New 9th Circuit and BIA Immigration Cases

Singh v. Holder

Posted in Unpublished Ninth Circuit by newimmigrationcases on March 31, 2010

 **Changed country conditions, internal relocation, Sikhs re pol. op. v. religious persecution; CAT**

 The BIA failed to engage in an individualized determination regarding Singh’s well-founded fear of returning to India in light of changed country conditions and the possibility of internal relocation. The BIA cited evidence which relate to the religious persecution of Sikhs, but do not inform whether Sikhs like Singh, who believe in an independent Sikh state, still face persecution on account of their political opinion.

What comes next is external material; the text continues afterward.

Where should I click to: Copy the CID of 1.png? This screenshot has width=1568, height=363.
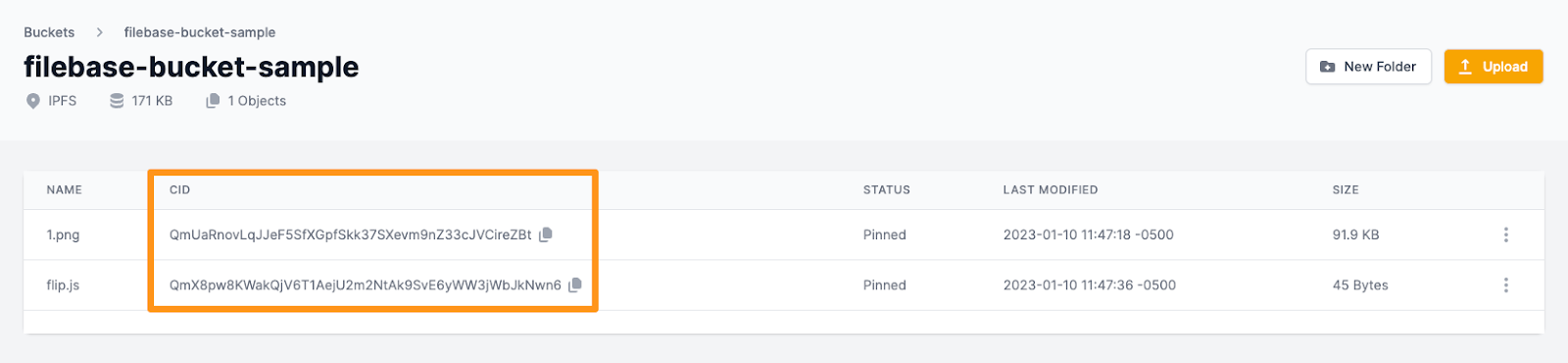click(x=546, y=234)
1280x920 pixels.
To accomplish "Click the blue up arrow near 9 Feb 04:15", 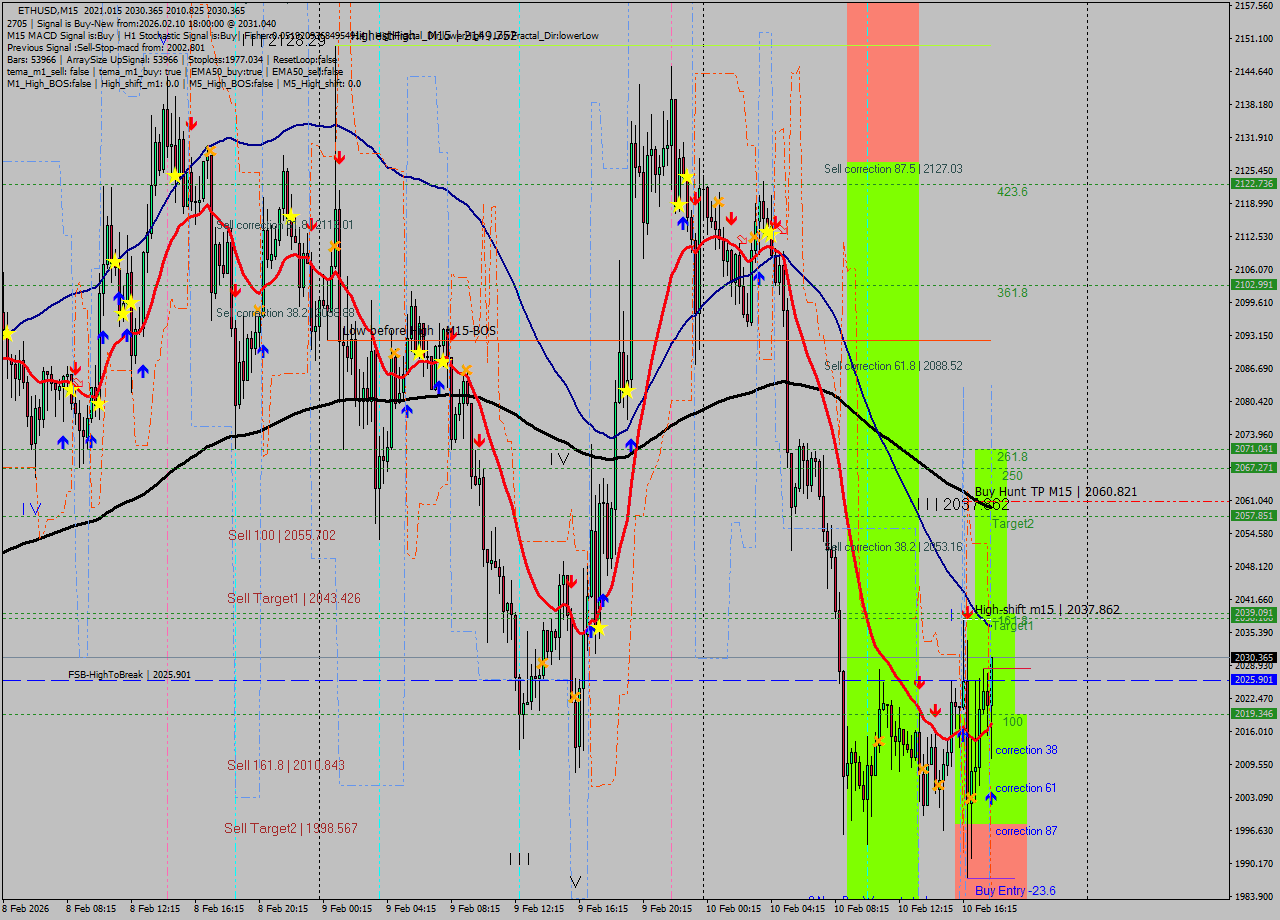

The United Kingdom’s India Country Report states that the Sikh militant movement is “no longer active in the Punjab,” a fact irrelevant to whether persons who were members in the now-dormant movement would face persecution were they to return. In fact, the Report indicates that they would face persecution, stating that persons who have a “local history of abuse at the hands of the police,” or are “militant[s],” still face persecution. There is also no affirmative evidence in the DOS report on human rights practices in India to show that country conditions relevant to Singh have changed. The BIA’s conclusory determination that internal resettlement was a viable option is not supported by an adequate individualized analysis.  In addition, the BIA’s opinion is devoid of any discussion or analysis of Singh’s CAT claim.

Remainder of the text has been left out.